• **WHAT THIS TASK INVOLVES**
Rewrite all of the material below, replacing "Locate an element on the screen" with "Find an element on the screen" and changing nothing else.

:: MATERIAL PROVIDED ::

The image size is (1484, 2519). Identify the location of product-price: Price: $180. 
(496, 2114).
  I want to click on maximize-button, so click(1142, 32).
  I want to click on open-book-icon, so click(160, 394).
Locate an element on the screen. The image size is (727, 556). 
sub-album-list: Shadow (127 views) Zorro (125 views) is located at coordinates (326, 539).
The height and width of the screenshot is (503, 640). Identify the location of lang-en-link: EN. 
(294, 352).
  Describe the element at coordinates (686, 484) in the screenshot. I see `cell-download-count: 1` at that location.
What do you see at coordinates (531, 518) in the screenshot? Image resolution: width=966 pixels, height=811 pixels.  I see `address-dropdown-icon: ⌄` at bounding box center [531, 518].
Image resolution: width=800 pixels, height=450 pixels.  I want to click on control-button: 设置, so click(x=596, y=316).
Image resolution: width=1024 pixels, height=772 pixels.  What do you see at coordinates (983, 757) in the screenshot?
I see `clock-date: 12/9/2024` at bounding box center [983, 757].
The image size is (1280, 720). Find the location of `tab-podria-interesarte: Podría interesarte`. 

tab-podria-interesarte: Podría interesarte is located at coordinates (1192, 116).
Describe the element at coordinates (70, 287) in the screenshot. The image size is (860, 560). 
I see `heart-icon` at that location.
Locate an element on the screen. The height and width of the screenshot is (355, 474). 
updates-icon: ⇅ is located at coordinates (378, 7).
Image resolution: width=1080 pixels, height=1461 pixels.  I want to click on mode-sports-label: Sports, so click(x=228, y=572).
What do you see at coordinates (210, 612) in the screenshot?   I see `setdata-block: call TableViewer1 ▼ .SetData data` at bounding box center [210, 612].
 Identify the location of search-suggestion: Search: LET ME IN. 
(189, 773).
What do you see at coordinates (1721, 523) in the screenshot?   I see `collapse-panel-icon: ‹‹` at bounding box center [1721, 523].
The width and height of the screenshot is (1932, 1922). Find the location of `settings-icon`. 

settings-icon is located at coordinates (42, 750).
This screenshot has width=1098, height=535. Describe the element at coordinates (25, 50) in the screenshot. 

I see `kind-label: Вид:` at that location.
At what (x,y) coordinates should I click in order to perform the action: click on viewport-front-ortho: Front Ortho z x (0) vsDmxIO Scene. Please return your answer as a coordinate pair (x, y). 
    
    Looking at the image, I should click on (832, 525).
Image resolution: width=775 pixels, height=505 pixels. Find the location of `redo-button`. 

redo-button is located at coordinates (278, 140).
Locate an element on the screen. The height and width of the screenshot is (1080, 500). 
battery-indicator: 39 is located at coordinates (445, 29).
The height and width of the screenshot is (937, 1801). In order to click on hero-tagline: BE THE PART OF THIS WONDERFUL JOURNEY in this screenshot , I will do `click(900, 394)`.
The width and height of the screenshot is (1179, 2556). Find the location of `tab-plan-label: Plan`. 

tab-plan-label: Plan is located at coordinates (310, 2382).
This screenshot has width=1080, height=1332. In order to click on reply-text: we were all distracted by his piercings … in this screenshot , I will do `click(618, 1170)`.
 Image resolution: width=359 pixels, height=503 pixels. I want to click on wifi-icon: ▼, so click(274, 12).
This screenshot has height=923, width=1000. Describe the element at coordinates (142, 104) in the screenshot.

:::

• **SOLVED EXERCISE**
The image size is (1484, 2519). Identify the location of product-price: Price: $180. 
(496, 2114).
  I want to click on maximize-button, so click(1142, 32).
  I want to click on open-book-icon, so click(160, 394).
Find an element on the screen. The image size is (727, 556). 
sub-album-list: Shadow (127 views) Zorro (125 views) is located at coordinates (326, 539).
The height and width of the screenshot is (503, 640). Identify the location of lang-en-link: EN. 
(294, 352).
  Describe the element at coordinates (686, 484) in the screenshot. I see `cell-download-count: 1` at that location.
What do you see at coordinates (531, 518) in the screenshot? Image resolution: width=966 pixels, height=811 pixels.  I see `address-dropdown-icon: ⌄` at bounding box center [531, 518].
Image resolution: width=800 pixels, height=450 pixels.  I want to click on control-button: 设置, so click(x=596, y=316).
Image resolution: width=1024 pixels, height=772 pixels.  What do you see at coordinates (983, 757) in the screenshot?
I see `clock-date: 12/9/2024` at bounding box center [983, 757].
The image size is (1280, 720). Find the location of `tab-podria-interesarte: Podría interesarte`. 

tab-podria-interesarte: Podría interesarte is located at coordinates (1192, 116).
Describe the element at coordinates (70, 287) in the screenshot. The image size is (860, 560). 
I see `heart-icon` at that location.
Find an element on the screen. The height and width of the screenshot is (355, 474). 
updates-icon: ⇅ is located at coordinates (378, 7).
Image resolution: width=1080 pixels, height=1461 pixels.  I want to click on mode-sports-label: Sports, so click(x=228, y=572).
What do you see at coordinates (210, 612) in the screenshot?   I see `setdata-block: call TableViewer1 ▼ .SetData data` at bounding box center [210, 612].
 Identify the location of search-suggestion: Search: LET ME IN. 
(189, 773).
What do you see at coordinates (1721, 523) in the screenshot?   I see `collapse-panel-icon: ‹‹` at bounding box center [1721, 523].
The width and height of the screenshot is (1932, 1922). Find the location of `settings-icon`. 

settings-icon is located at coordinates (42, 750).
This screenshot has width=1098, height=535. Describe the element at coordinates (25, 50) in the screenshot. 

I see `kind-label: Вид:` at that location.
At what (x,y) coordinates should I click in order to perform the action: click on viewport-front-ortho: Front Ortho z x (0) vsDmxIO Scene. Please return your answer as a coordinate pair (x, y). 
    
    Looking at the image, I should click on (832, 525).
Image resolution: width=775 pixels, height=505 pixels. Find the location of `redo-button`. 

redo-button is located at coordinates (278, 140).
Find an element on the screen. The height and width of the screenshot is (1080, 500). 
battery-indicator: 39 is located at coordinates (445, 29).
The height and width of the screenshot is (937, 1801). In order to click on hero-tagline: BE THE PART OF THIS WONDERFUL JOURNEY in this screenshot , I will do `click(900, 394)`.
The width and height of the screenshot is (1179, 2556). Find the location of `tab-plan-label: Plan`. 

tab-plan-label: Plan is located at coordinates (310, 2382).
This screenshot has width=1080, height=1332. In order to click on reply-text: we were all distracted by his piercings … in this screenshot , I will do `click(618, 1170)`.
 Image resolution: width=359 pixels, height=503 pixels. I want to click on wifi-icon: ▼, so click(274, 12).
This screenshot has height=923, width=1000. Describe the element at coordinates (142, 104) in the screenshot.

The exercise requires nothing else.